Fibrosis of Extraocular Muscles with Synergistic Divergence

Background and History: 

This is one of several hereditary, nonprogressive forms of strabismus (abnormal alignment of the eyes) in which the eye movements are restricted.  Although the name implies a disease of the muscles that move the eye, the primary disorder is one of maldevelopment of the nerves that supply those muscles. 

Clinical Correlations: 

This is usually a congenital condition in which the eyes do not move properly beginning at birth.  The lids usually appear to droop (ptosis) as well.  Often one eye appears to wink when chewing.  The eyes may at times look to the side (diverge).  Because the eyes may be fixed in downgaze and the lids droop, patients often have to tilt their heads far back in order to look ahead.

Some individuals with this condition lack the normal amount of skin and eye pigmentation.

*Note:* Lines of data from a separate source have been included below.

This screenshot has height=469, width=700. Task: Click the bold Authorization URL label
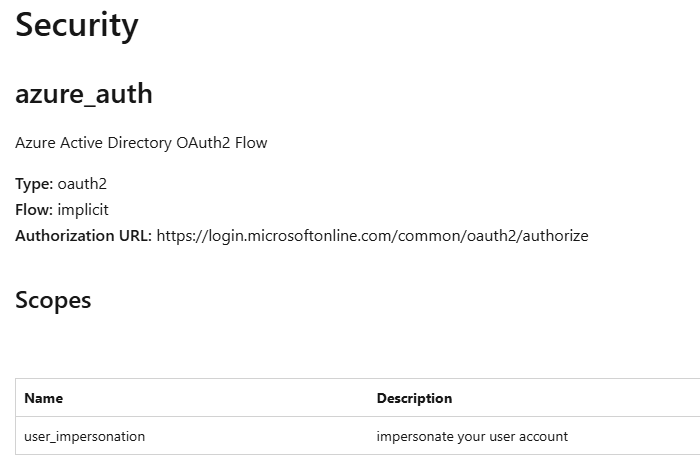(x=84, y=236)
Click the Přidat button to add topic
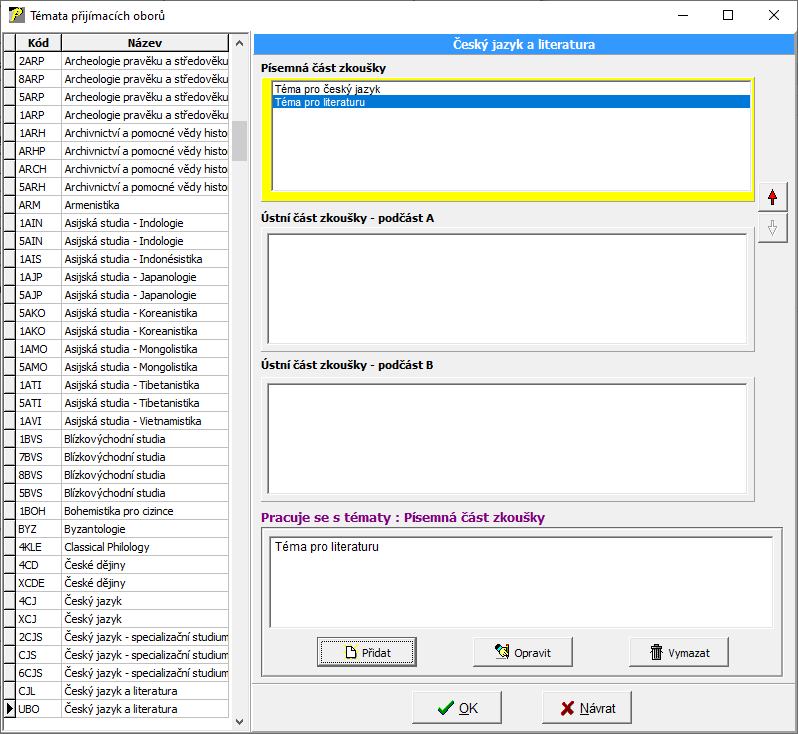Viewport: 798px width, 734px height. coord(367,652)
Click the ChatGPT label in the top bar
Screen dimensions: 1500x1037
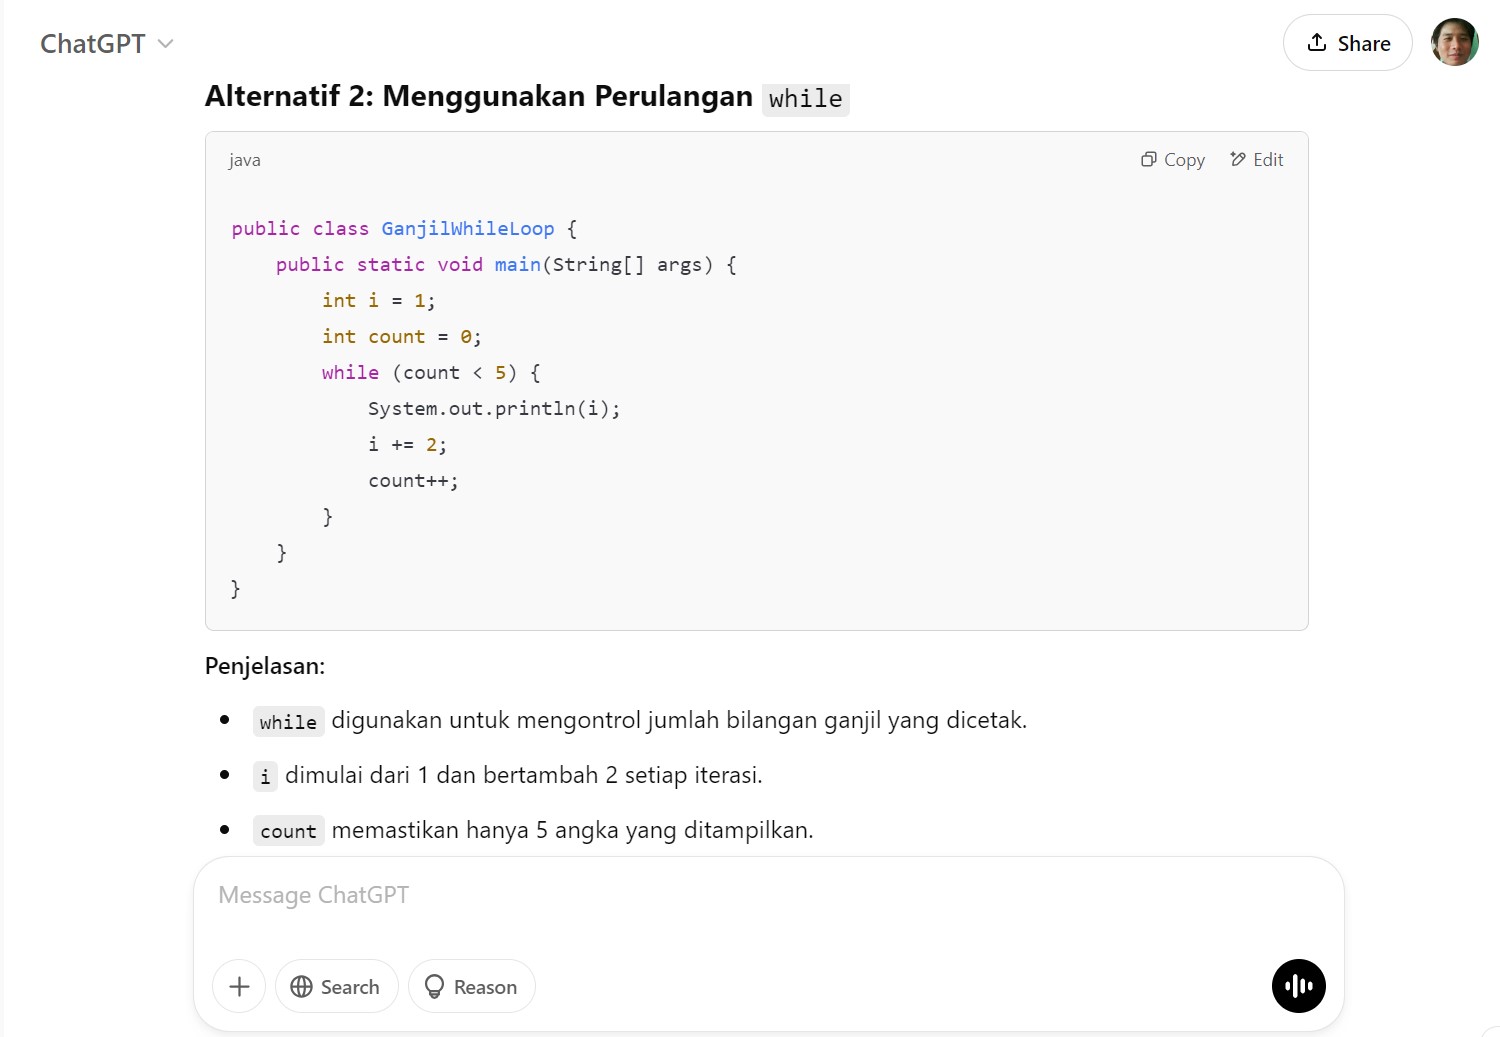pos(93,43)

There have been several reports of parent to child transmission suggesting autosomal dominant inheritance but no specific mutation has been identified.

Diagnosis and Prognosis: 

The diagnosis can be made at birth by a medical eye doctor (ophthalmologist) or a neurologist.  Longevity is unlikely to be impacted and vision is normal.  In selected individuals surgery on the eye muscles or eyelids can at least partially correct the eye malalignment but it is not possible to restore full motility.